> WHAT YOU HAVE TO DO:
Pick out each line with the word "computer" from the material that follows.

[Start of Attachment]

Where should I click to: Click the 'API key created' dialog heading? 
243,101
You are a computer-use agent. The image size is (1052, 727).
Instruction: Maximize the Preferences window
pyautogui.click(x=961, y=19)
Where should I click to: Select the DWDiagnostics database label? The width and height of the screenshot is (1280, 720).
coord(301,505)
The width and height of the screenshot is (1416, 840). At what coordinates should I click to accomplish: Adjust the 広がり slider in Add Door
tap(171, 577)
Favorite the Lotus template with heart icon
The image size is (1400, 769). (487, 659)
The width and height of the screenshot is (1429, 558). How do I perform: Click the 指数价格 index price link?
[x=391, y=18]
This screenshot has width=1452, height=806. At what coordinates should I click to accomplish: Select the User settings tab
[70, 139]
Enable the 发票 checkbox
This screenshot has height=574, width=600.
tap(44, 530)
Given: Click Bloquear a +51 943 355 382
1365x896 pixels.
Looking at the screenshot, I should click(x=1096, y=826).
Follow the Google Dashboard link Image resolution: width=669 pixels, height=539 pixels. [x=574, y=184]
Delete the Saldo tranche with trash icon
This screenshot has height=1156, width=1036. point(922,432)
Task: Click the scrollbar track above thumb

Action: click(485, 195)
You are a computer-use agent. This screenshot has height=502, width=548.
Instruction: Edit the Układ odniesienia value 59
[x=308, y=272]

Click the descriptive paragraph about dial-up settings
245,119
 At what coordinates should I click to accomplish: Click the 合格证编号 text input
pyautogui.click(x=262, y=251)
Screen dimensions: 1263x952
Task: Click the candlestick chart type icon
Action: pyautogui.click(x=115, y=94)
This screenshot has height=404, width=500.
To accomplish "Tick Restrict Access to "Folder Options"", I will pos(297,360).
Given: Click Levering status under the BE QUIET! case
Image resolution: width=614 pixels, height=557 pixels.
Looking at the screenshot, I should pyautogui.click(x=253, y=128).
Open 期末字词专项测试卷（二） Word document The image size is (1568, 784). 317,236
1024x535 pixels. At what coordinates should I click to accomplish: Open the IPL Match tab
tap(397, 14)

[End of Attachment]

> WRITTEN REPLY:
You are a computer-use agent. The image size is (1052, 727).
You are a computer-use agent. This screenshot has height=502, width=548.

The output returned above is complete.